State Sen. Rob Andrzejczak, left, and Assemblyman Bruce Land. Photo courtesy of The Van Drew Team.

Van Drew went to Congress in 2018, flipping a Republican House seat following the retirement of LoBiondo.

That put the 1st district Senate seat back in play for the Republicans for the first time in a dozen years.

The new senator was Bob Andrzejczak (D-Middle), an Army veteran who lost his leg in Iraq when his convoy was attacked by an armor-piercing grenade.

Van Drew handpicked Andrzejczak for an open Assembly seat when Milam resigned in 2013, and helped him win three races for the lower house.

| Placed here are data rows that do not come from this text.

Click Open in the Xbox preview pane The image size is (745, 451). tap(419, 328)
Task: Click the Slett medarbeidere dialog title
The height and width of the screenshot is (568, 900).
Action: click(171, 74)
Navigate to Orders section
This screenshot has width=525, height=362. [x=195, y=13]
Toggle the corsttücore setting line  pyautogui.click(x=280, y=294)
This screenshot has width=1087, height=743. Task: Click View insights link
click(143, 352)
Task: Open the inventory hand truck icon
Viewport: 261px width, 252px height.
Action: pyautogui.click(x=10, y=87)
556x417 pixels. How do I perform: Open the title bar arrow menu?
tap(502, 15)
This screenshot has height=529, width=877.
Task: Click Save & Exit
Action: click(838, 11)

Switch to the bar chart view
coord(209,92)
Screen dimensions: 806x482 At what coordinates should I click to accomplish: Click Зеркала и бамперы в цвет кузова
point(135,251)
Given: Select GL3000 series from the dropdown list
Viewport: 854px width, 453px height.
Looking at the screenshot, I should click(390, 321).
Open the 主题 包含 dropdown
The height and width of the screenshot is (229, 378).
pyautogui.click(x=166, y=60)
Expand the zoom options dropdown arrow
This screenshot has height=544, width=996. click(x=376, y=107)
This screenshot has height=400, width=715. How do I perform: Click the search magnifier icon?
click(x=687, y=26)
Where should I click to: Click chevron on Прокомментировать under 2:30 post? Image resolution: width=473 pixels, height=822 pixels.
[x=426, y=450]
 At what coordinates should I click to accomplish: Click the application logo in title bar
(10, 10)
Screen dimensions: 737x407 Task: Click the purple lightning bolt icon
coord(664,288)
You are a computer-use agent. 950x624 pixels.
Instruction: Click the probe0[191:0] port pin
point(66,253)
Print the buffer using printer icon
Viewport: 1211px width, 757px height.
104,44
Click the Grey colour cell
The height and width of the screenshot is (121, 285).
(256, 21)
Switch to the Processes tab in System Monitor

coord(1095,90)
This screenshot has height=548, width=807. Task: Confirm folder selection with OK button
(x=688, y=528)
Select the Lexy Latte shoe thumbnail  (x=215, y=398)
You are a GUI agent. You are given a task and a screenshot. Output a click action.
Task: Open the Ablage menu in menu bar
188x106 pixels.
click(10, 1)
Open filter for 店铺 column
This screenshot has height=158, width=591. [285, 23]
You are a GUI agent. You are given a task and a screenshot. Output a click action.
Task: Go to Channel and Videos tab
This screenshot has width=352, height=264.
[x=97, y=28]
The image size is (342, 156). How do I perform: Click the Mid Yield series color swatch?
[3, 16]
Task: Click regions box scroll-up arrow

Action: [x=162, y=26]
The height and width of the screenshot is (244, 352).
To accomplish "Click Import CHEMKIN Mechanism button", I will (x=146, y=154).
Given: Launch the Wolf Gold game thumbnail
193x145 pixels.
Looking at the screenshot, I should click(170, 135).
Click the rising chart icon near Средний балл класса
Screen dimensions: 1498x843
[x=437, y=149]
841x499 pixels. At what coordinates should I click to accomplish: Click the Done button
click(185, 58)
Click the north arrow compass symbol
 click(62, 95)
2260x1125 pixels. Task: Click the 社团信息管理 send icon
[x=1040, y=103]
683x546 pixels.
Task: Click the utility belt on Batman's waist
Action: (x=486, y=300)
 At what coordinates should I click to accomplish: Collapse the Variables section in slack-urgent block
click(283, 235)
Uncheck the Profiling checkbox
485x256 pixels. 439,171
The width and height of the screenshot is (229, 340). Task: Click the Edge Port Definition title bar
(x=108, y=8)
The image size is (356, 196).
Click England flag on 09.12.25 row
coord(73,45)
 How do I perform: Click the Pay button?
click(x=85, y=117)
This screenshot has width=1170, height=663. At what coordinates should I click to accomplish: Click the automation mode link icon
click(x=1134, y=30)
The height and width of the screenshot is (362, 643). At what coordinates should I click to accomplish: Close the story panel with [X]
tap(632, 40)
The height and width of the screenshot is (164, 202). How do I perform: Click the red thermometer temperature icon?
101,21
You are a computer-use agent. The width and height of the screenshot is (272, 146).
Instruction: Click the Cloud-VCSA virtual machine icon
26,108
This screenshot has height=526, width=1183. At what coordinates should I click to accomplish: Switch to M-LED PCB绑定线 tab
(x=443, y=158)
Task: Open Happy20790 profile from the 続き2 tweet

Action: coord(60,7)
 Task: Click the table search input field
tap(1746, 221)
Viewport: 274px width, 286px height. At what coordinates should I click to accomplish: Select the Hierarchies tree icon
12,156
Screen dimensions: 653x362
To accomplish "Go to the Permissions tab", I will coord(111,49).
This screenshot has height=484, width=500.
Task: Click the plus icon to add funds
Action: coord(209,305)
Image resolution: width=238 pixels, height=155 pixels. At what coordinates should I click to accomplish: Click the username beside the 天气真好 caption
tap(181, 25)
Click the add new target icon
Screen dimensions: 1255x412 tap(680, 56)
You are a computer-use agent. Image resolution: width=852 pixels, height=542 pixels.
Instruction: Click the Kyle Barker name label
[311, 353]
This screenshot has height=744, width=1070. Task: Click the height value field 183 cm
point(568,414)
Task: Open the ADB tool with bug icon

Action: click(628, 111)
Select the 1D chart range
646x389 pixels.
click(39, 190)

Andrzejczak won a special election convention in January, pitting him against Testa, the Cumberland County GOP Chairman.

Sensing Van Drew’s move to Washington, Testa began eyeing the Senate seat last year in a district that Donald Trump won by five percentage points.

He ran more against Democratic Gov. Phil Murphy and congressional Democrats than against Andrzejczak.   Testa made illegal immigration into a local issue and defeated Andrzejczak by 3,585 votes, a 53%-47% margin.

Testa won Cape May by 2,691 votes (54.5%), Cumberland by 516 votes (51%), and 378 votes in Atlantic (61%).

In the Assembly race, Republican challengers Erik Simonsen, the mayor of Lower Township, and Ocean City Councilman Antwan McClellan, unseated Land and Milam, who had returned to the Assembly to replace Andrzejczak.

This was the first GOP sweep of three 1st district seats since 1997.